Lack of progress lately is due to having to be at the flat for my coffee table and me being at Dal’s parents for the night. And it’s too damn hot to trek to uni…
Notes I took down after leaving the lab on Monday:
Tracking a piece
Given the first observation, we know exactly where a piece is, I think. This depends if the pieces can fall from different places for different MDPs. That would be a good thing to throw at us during proving, so I’ll accommodate for it.
Best to capture piece by having default first movement (for the episode) as idle. Then use 2nd observation to see where piece is (by comparing against the first) and using knowledge of what piece is where for the rest of the problem.
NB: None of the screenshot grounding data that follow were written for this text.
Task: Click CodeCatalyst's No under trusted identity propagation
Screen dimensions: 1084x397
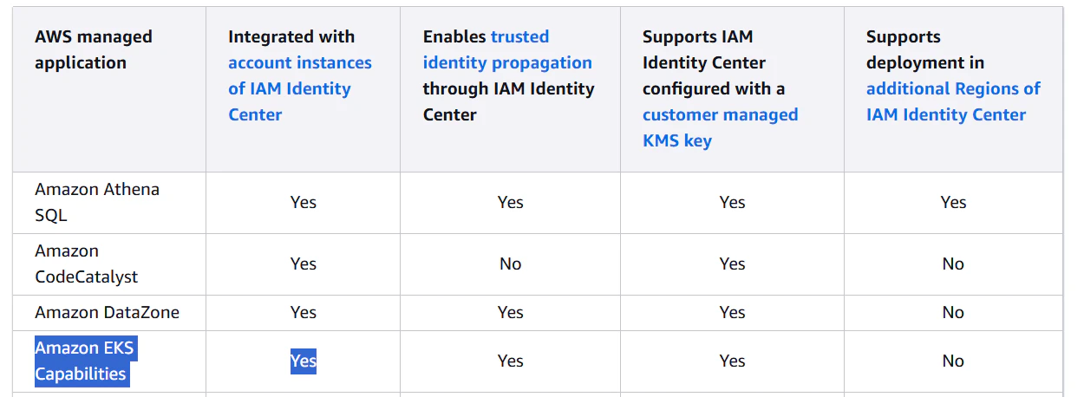Action: click(x=510, y=264)
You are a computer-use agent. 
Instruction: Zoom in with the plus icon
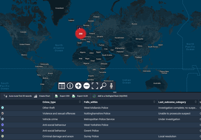pyautogui.click(x=78, y=86)
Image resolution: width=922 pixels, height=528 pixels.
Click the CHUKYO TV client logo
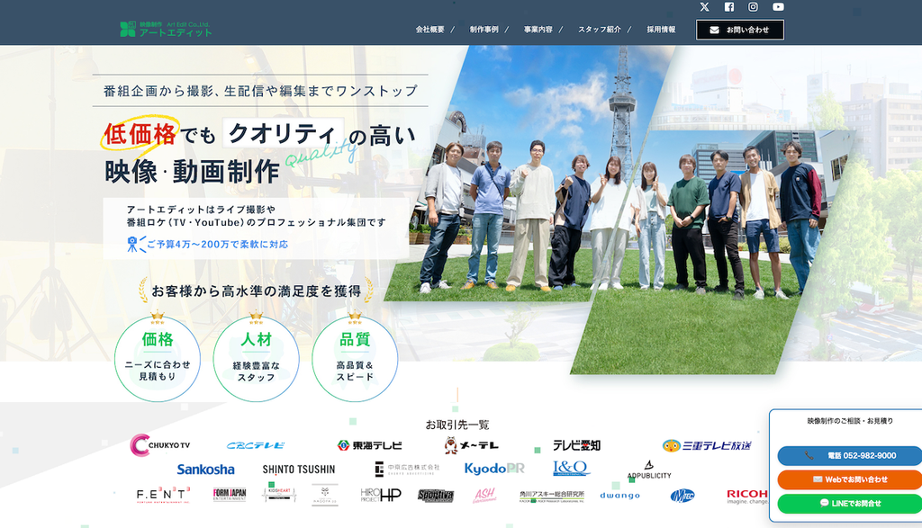pos(160,445)
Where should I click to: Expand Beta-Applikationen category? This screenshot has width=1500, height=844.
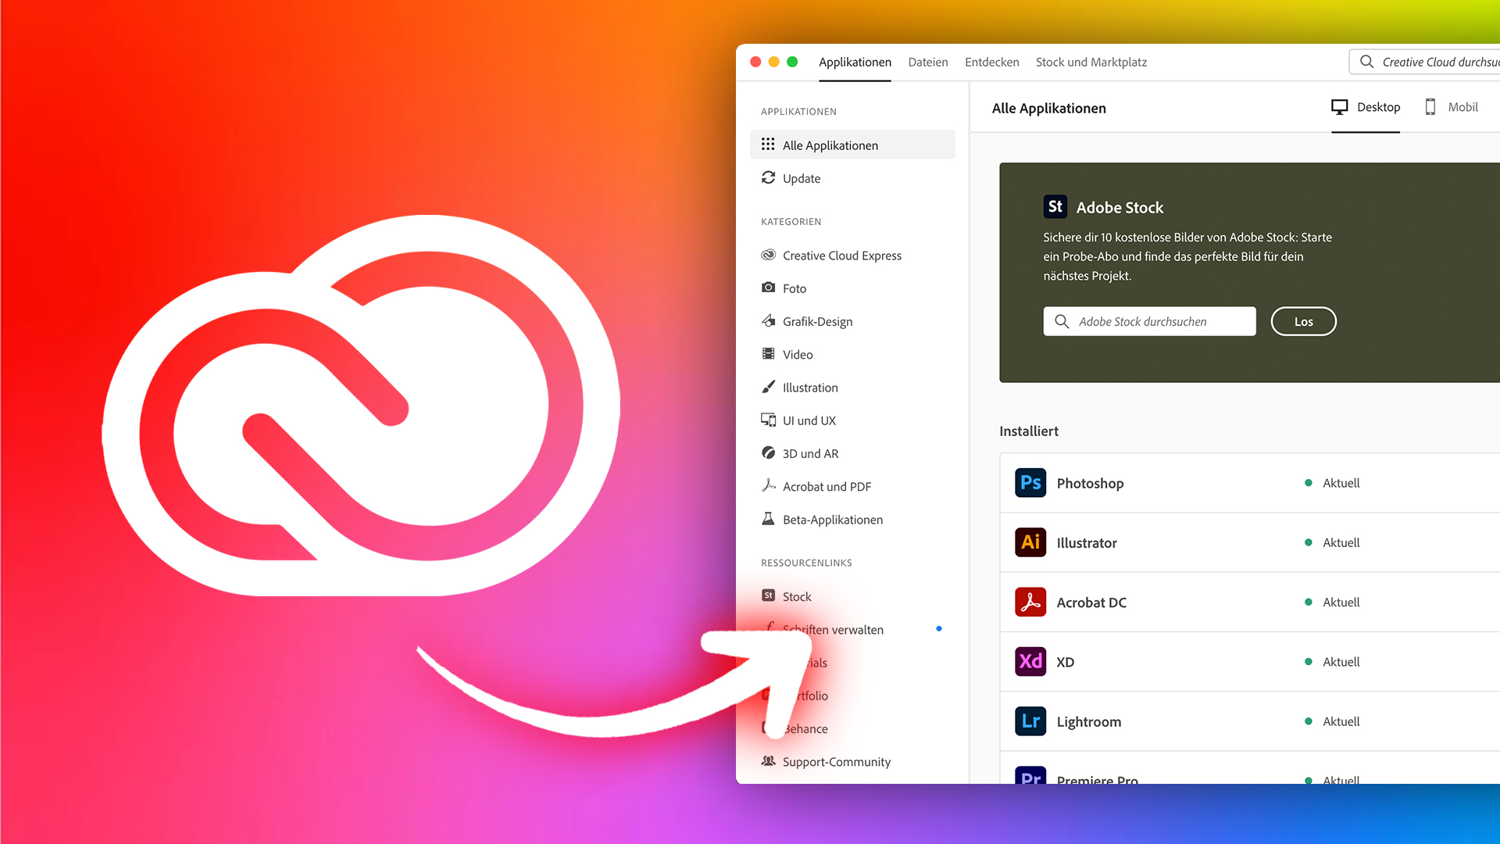pyautogui.click(x=832, y=518)
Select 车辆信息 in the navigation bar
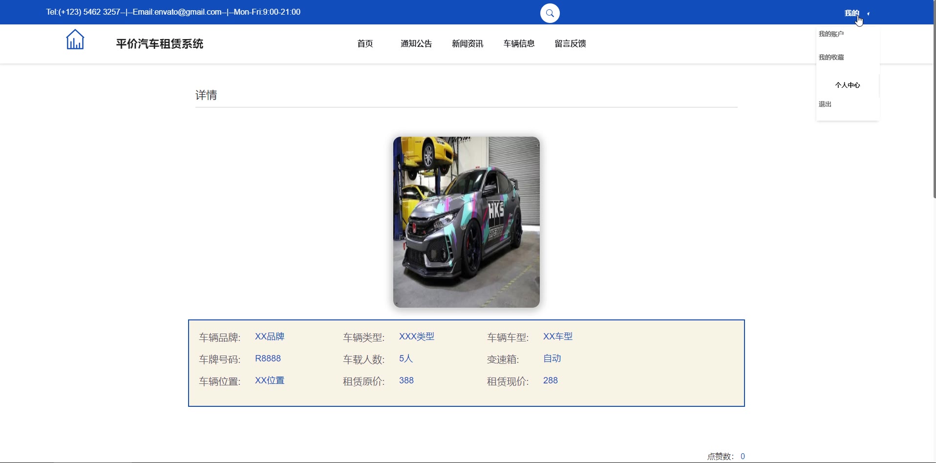 pos(519,44)
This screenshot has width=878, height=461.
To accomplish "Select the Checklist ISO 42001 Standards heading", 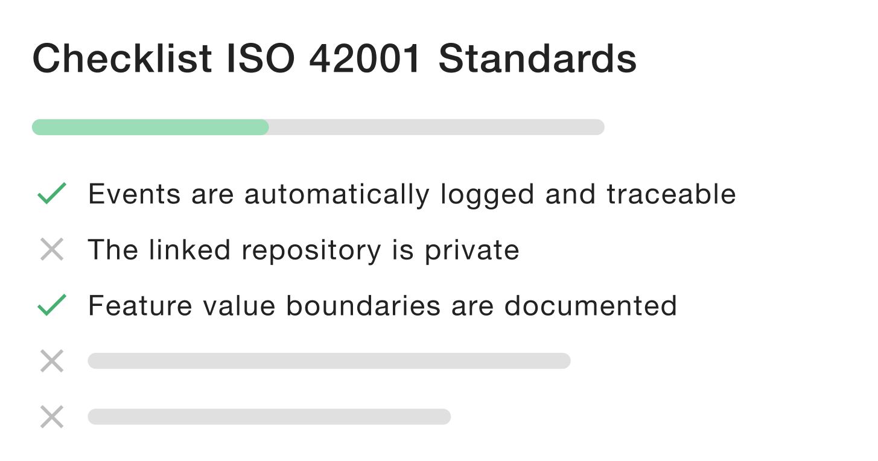I will pyautogui.click(x=334, y=59).
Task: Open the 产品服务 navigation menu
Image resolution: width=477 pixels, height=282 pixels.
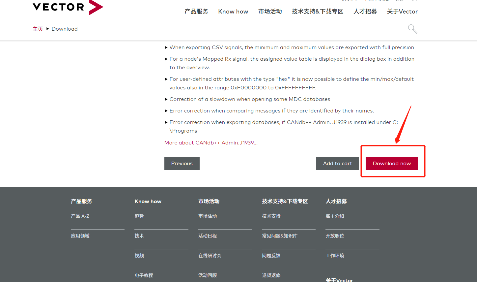Action: pos(196,11)
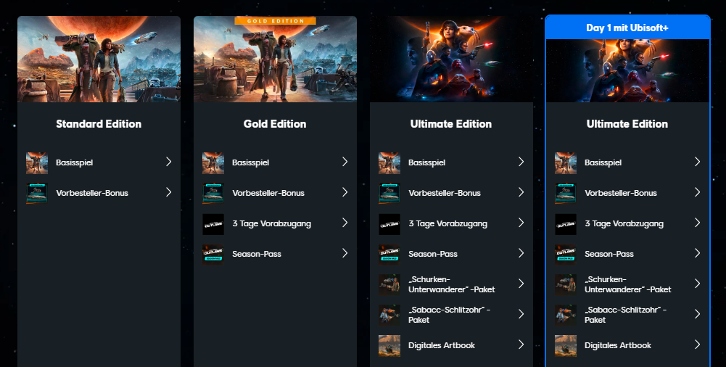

Basic pseudocode for program
/* Private members */
Action action_;
Observation prevObservation_;
Tetronimo piece_;
int rows_;
int columns_;
TaskSpecObj TSO_;
Bimap
SubState goalState_;
Tetronimo goalPosition_;
boolean frozen_ = false;
agent_init(String taskspec) {
TSO_ = parseSpec(taskSpec);
action_ = new Action(*blah*, *blah*);
rows_ = TSO_.rows();
columns_ = TSO_.cols();
policy_ = initPolicy();
}
agent_start (Observation o) {
action_ = Actions.idle;
prevObservaton_ = o;
return action_;
}
agent_step (Observation o, double reward) {
if (!frozen_) {
if (pieceLanded()) {
updatePolicy(goalState_, goalTetronimo, reward);
piece_ = null;
goalState_ = null;
goalTetronimo_ = null;
}
}
if (piece_ == null) {
piece_ = findPiece(o);
contourField = contourScan(o);
substates = splitField(contourField);
}
if (frozen) action_ = greedyAction(substates);
else action_ = pickAction(substates);
prevObservation_ = o;
return action_;
}
Note that this is pseudocode and not exactly correct. However, it captures the basic algorithm.